Continue the article on Coeur's acquisition of Paramount's San Miguel project from its final sentence.
Text block section start
With the San Miguel acquisition, Coeur gained a total of 47 525 short tons of ore grading 1.62 g/t silver and 0.024 g/t gold in the combined measured and indicated reserve categories. The Don Ese deposit accounted for a total of 3 754 short tons grading 6.24 g/t silver and 0.082 g/t gold in the measured and indicated categories combined.


The transaction has been a long time in the making, Krebs noted.

He explained that Coeur had first set foot on Paramount’s San Miguel project in 2007, when it acquired Palmajero, and from then got to know Paramount increasingly intimately.

“We have always recognised it as being an obvious combination, but the timing for a strategic acquisition just never really presented itself until now.

“Paramount had driven the project to have a very well-defined and significant resource there,” he said.


Krebs pointed out that Coeur had identified significant additional exploration potential on other high-grade structures near the shared property boundary.

“The acquisition gives Coeur ‘blue sky’ potential at the Palmajero mine,” Krebs said.

Paramount’s San Miguel project also contains several lower-grade deposits that could benefit from cost savings associated with Palmarejo’s existing infrastructure and provided Coeur stockholders with optionality on any future increases in silver and gold prices.

“It is a massive package that not only contains a significant amount of silver and gold that is already defined as resources, there are a lot of targets still to be tested. While we also have underexplored targets at Palmajero, this adds to that potential.

“I am very comfortable in saying that beyond the eight years that we have now defined ahead of us, there is a potential to add a significant amount of material with drilling. We’ll be there for long time still,” Krebs said.

Under terms of the acquisition agreement, Coeur would buy each share of Paramount for 0.2016 of a Coeur share. Paramount shareholders would also receive a pro rata share of the new spin-off company, which would be capitalised with $10-million in cash from Coeur.

Once the deal had closed, Paramount shareholders would hold a 95.1% stake in the spin-off company, and a 24% stake in Coeur. Coeur would also hold 4.9% of the newly formed company.
Text block section end
Dataset section start
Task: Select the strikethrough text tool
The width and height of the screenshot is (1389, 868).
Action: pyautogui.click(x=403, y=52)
Dataset section end
Dataset section start
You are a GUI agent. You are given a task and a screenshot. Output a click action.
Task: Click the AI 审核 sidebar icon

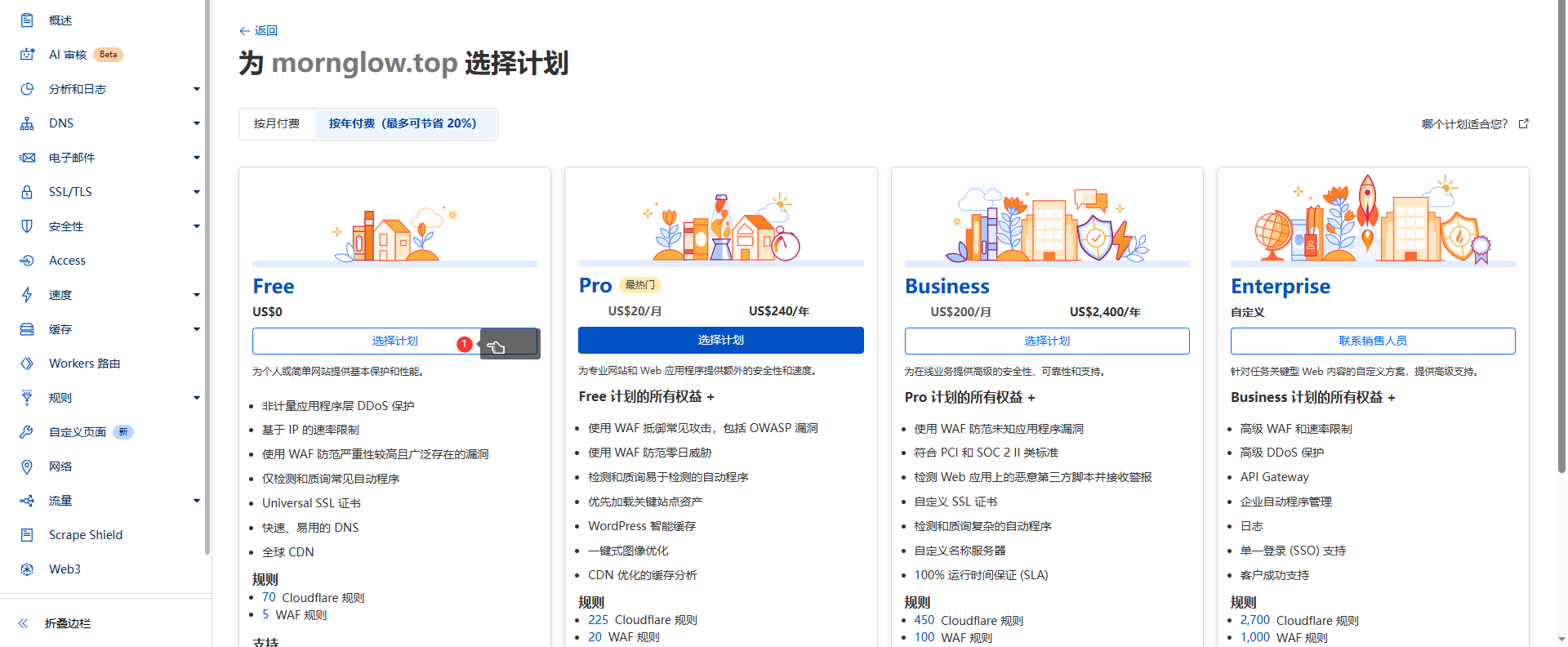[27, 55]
Dataset section end
__Expected answer__:
Coeur’s offer represented a cash value of $0.90 for each Paramount share, based on the 20-trading day volume weighted average price (VWAP) of Coeur on the NYSE on Tuesday. It also represented a 19.8% premium to Paramount's 20-day VWAP of $0.75 a share.


Meanwhile, in a separate transaction, aside from the Paramount acquisition, Coeur had paid Paramount $5.25-million for a 0.7% net smelter return (NSR) royalty from Paramount’s San Miguel project.

Krebs explained that Coeur did not want to wait between now and the expected transaction closing date of around April to be able to continue to advance the San Miguel property package, and one way to influence the project was to provide Paramount with some additional funding, so that Paramount, under Coeur’s clear direction on how it would like to see that money spent, could continue drilling and do other work that would benefit the new proprietor.

“If and when the deal does close, we could just cancel that royalty, or, we could continue to hold on to it and put it into our royalty and streaming business – Coeur Capital –as we mine from Don Ese and the San Miguel property package over time, but we have not yet decided on that.

The deal was expected to close in the second quarter of next year, subject to shareholder approvals, Mexican antitrust clearance and other customary closing conditions.

Coer’s NYSE-listed stock on Wednesday lost just more than 5% in value to close at $4.34 apiece, while Paramount’s NYSE MKT-listed stock gained almost 30% at $0.83 apiece.